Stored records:
>>>

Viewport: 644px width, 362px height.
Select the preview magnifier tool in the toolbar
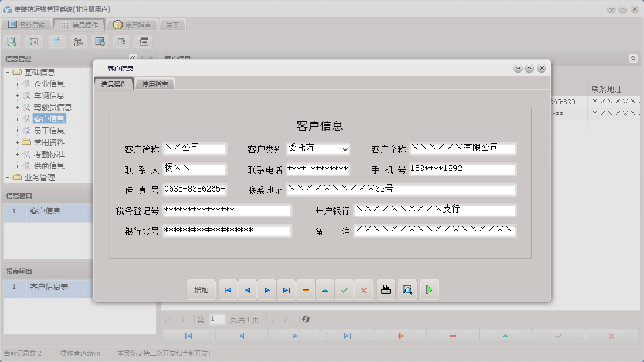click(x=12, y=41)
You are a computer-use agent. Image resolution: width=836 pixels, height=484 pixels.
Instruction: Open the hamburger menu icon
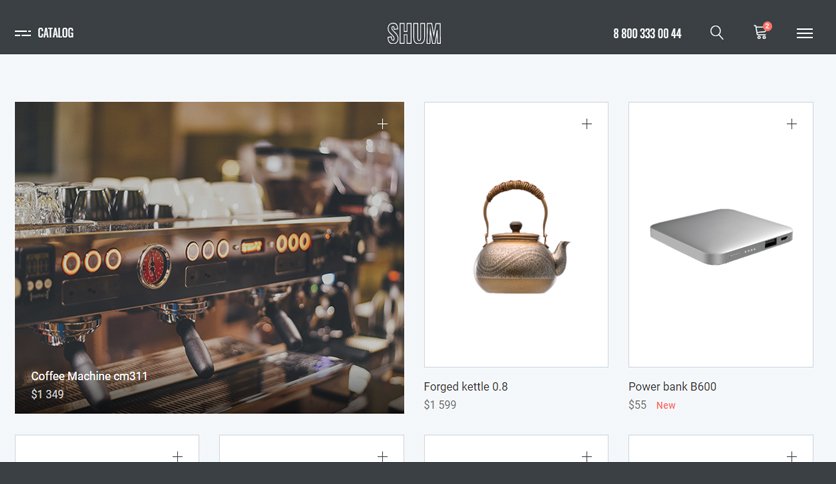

<<<

(TRY IT): Copy every entry exactly; drop the pictures.

(RESULT):
Viewport: 644px width, 362px height.
Select the preview magnifier tool in the toolbar
click(x=12, y=41)
You are a computer-use agent. Image resolution: width=836 pixels, height=484 pixels.
Instruction: Open the hamburger menu icon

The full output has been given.